[Jeu de données]
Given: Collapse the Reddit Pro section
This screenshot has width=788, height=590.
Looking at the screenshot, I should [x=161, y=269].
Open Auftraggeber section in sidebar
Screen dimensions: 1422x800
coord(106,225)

[Objectif] Mettez à jour les enregistrements ci-dessus en remplaçant « Collapse » par « Expand », sans rien changer d'autre.

[Corrigé]
Given: Expand the Reddit Pro section
This screenshot has width=788, height=590.
Looking at the screenshot, I should [x=161, y=269].
Open Auftraggeber section in sidebar
Screen dimensions: 1422x800
coord(106,225)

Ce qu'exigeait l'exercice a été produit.